La ira del Zar entonces fué extraordinaria. Escupió sobre el traje del anciano, y le gritó: "¡Vete! ¡Fuera de mi vista o no respondo de lo que pudiera hacerte!" Mas el brujo no se movió. Gritó Dadón, de nuevo: "¡Que se lo lleven!"
Dos soldados se adelantaron, pero cuando quisieron apresar al viejo para llevarlo, sus brazos se inmovilizaron. De nuevo gritó el brujo: "¡Vuestra promesa, Señor!" Mas la locura de aquel que quiere discutir con un monarca es la mayor que se conoce. Dadón levantó su cetro de oro y dió tal golpe sobre la frente del anciano que éste cayó al suelo, envuelto en sus negras vestiduras. Su espíritu voló a otras regiones. El pueblo del Zar sintió entonces que el acto malvado de su monarca turbaba su espíritu y todos trataron de evitar las miradas del Zar El corazón de Dadón también se sentía oprimido por el peso del pecado. Mas la joven, que no conocía ni el bien ni el mal, echóse a reír alegremente y dió a sus rojos labios una gracia incomparable. Oyéndola, Dadón reconfortó su ánimo. Siguieron, pues, su viaje y abandonaron el cuerpo del viejo brujo.

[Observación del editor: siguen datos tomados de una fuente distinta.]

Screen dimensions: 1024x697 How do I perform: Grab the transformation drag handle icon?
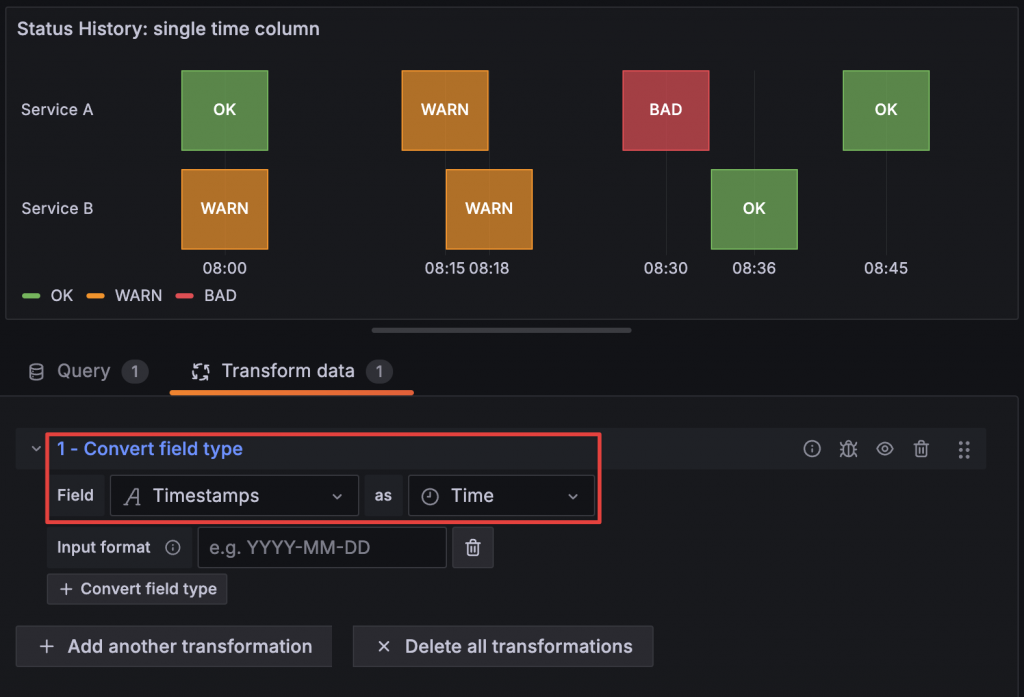[x=964, y=449]
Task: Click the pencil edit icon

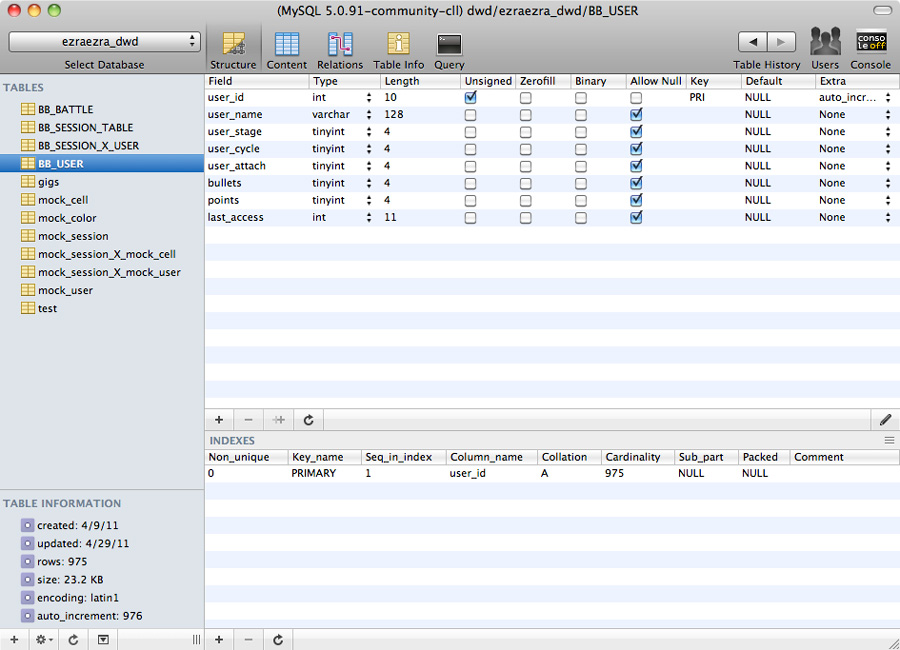Action: tap(885, 420)
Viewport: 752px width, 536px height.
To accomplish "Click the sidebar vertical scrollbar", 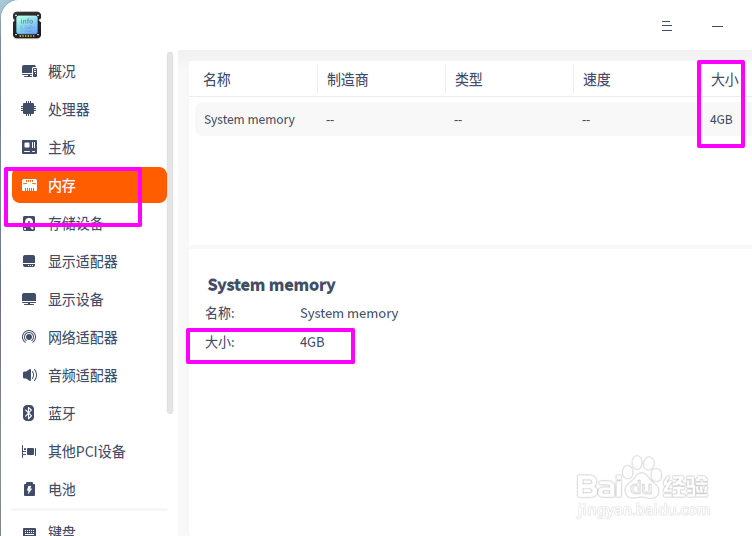I will (169, 233).
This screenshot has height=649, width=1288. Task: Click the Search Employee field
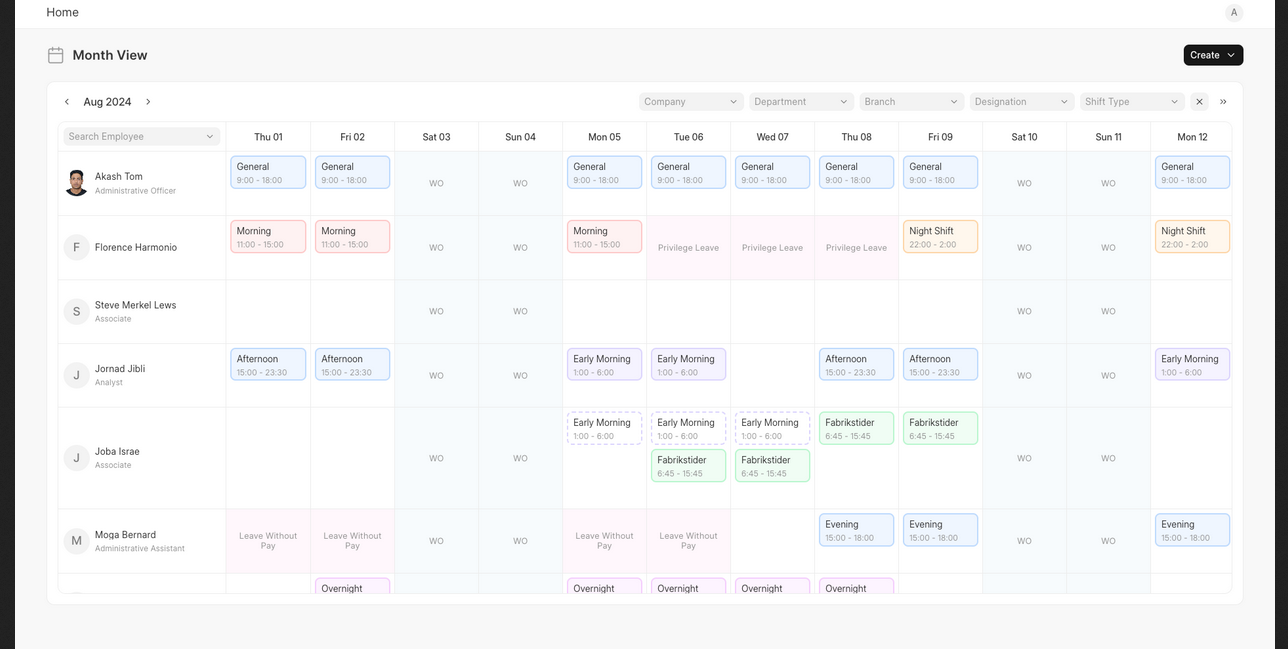[141, 136]
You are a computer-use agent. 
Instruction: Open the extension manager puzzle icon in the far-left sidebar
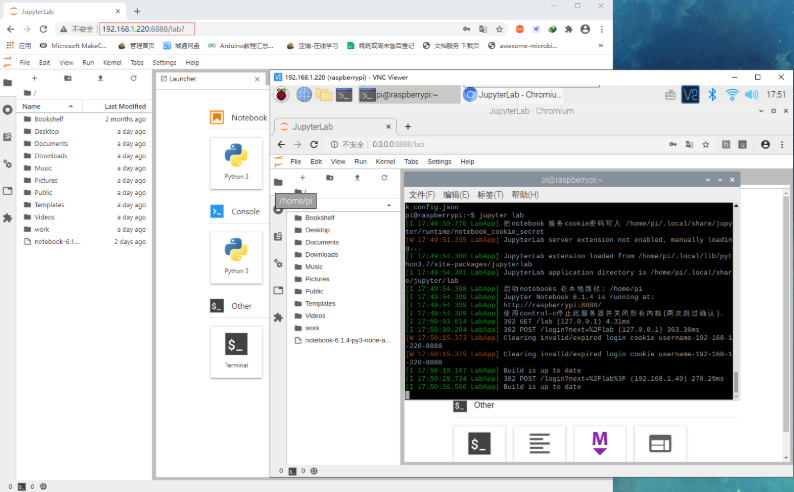click(x=8, y=217)
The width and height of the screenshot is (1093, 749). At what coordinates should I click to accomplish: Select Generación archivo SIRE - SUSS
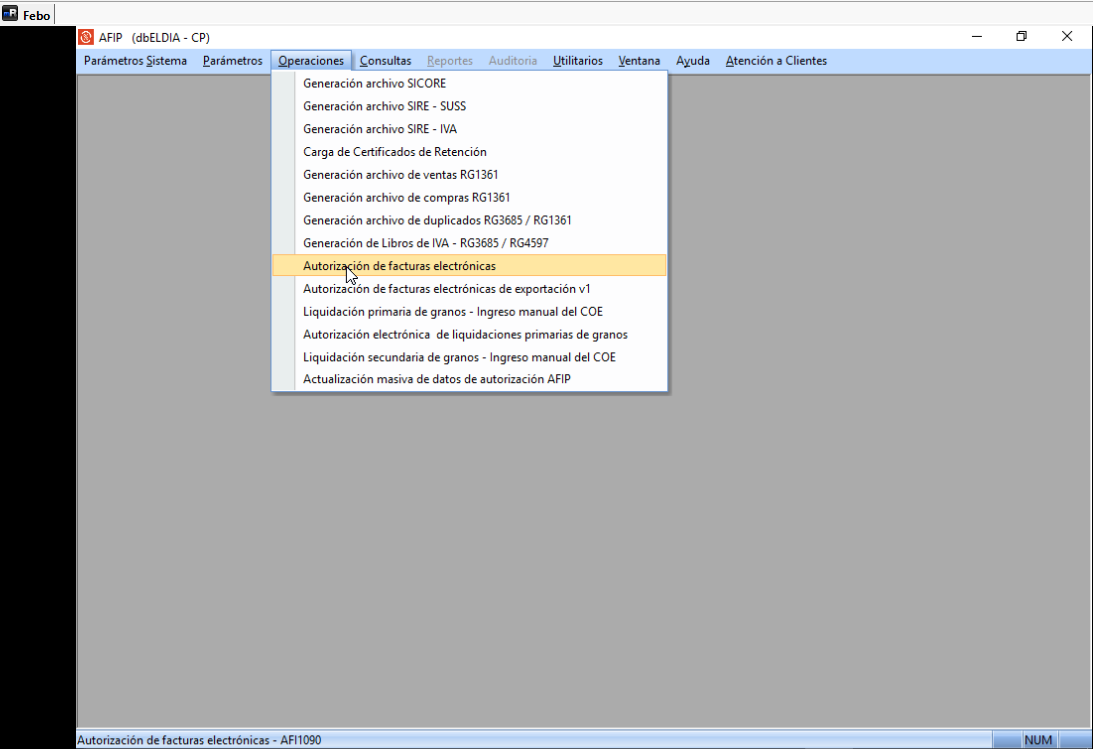(x=384, y=106)
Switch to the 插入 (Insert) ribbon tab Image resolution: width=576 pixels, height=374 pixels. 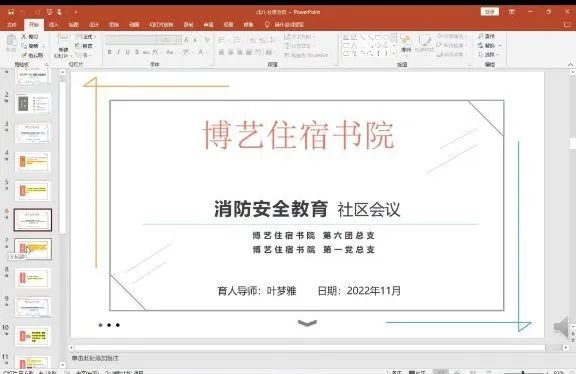click(x=54, y=25)
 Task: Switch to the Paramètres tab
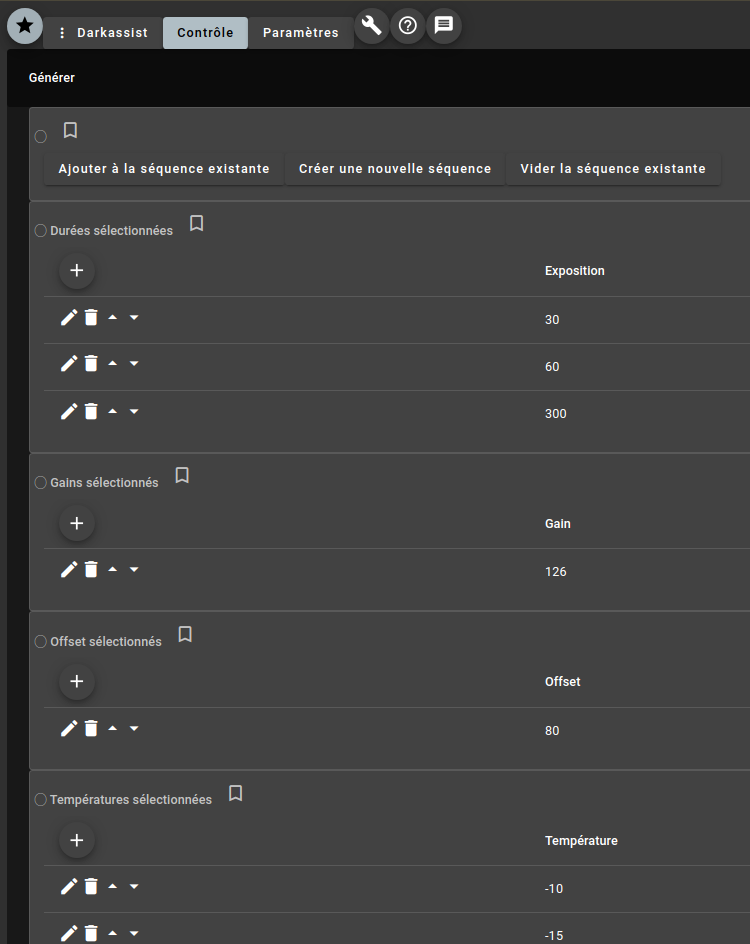coord(301,33)
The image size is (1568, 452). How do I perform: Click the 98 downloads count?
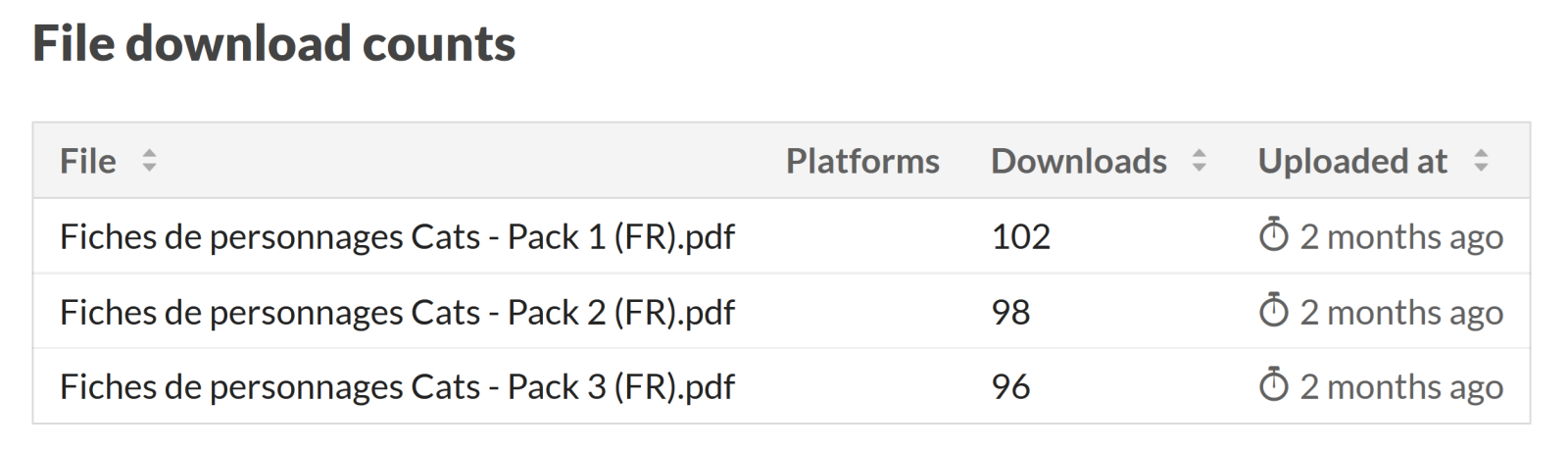(1010, 312)
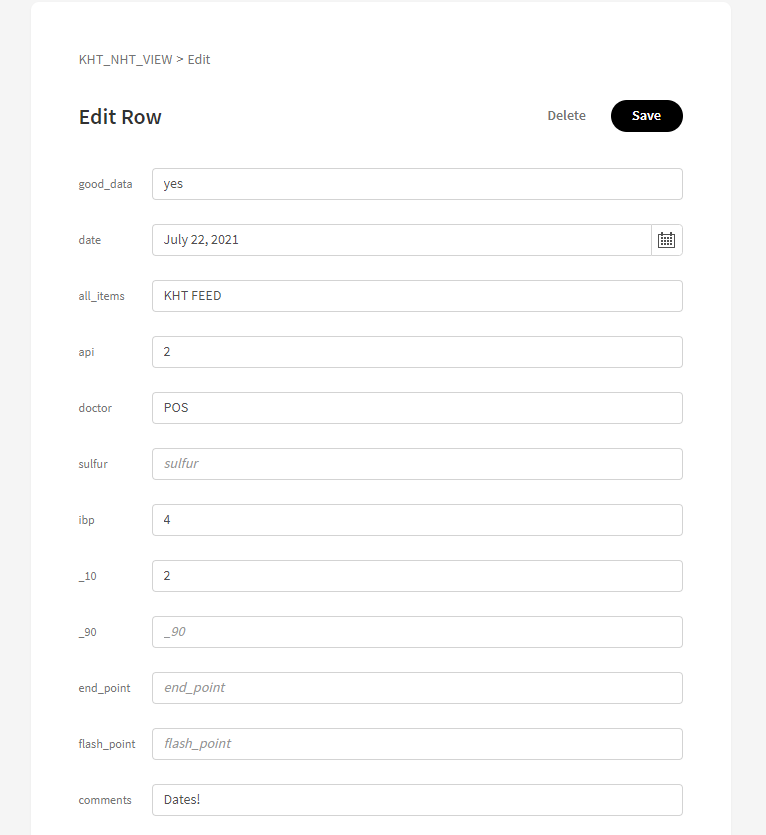Click the good_data field label
The height and width of the screenshot is (835, 766).
coord(105,184)
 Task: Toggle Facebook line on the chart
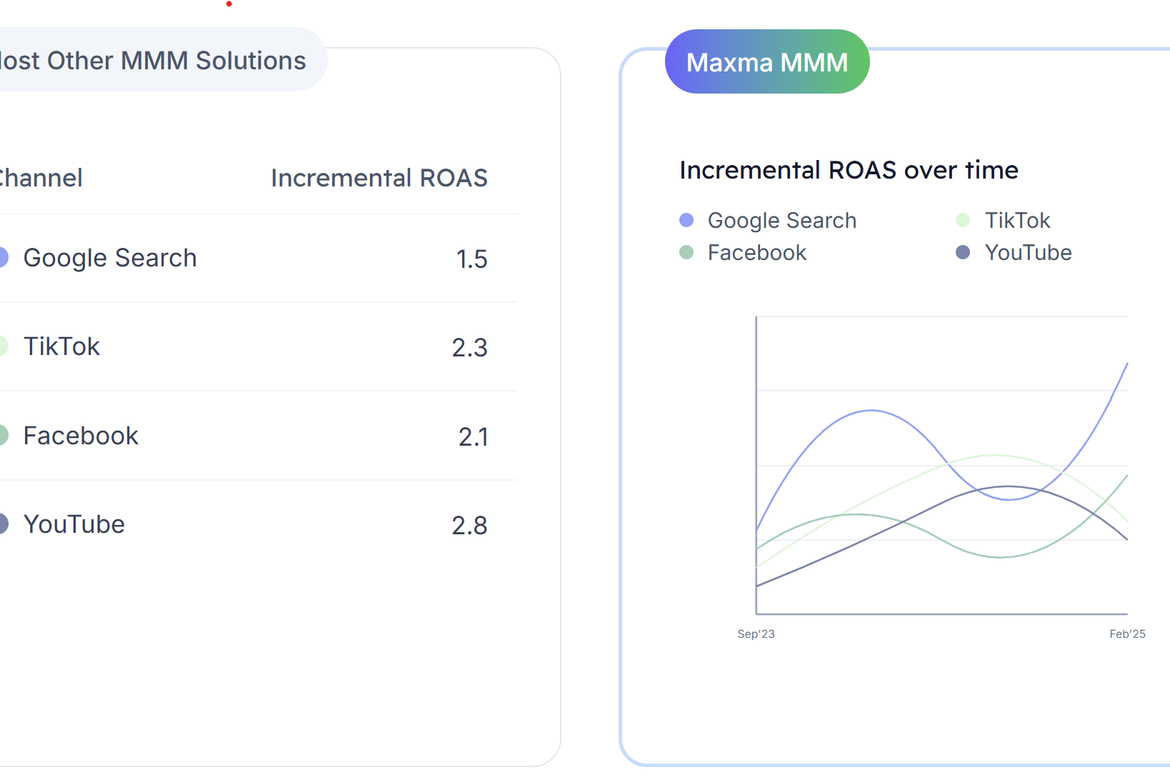point(756,253)
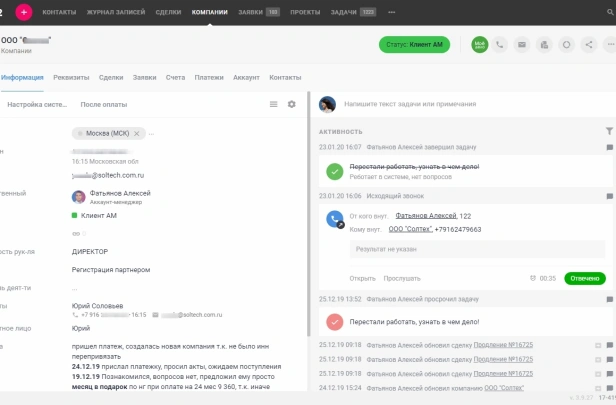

Al llegar a las puertas de la ciudad, oyeron todos un súbito ruido, como el batir de múltiples alas. Mirando hacia arriba, la muchedumbre vió que el gallo de oro volaba desde el pináculo, donde estuviera hasta entonces, y caía sobre la cabeza del Zar. Los ojos de la muchedumbre estaban fijos en él. Mas no se alzó una mano para socorrerlo. Todos quedáronse paralizados, como bajo el poder de algún extraño encantamiento. El gallo de oro dió un picotazo sobre la cabeza del Zar, gritando: "Qui-qui-rri-quí! ¡Quiqui-rri-quí! Que recaiga sobre tu cabeza todo el mal que nos ha traído. ¡Qui-qui-rri-quí!" Desplegó entonces sus alas de oro y voló muy lejos de la vista de los hombres a regiones desconocidas. Dadón cayó al suelo, hizo oír un sólo gemido y murió. En cuanto a la joven, que estaba a su lado, se desvaneció como un sueño que se ha acabado.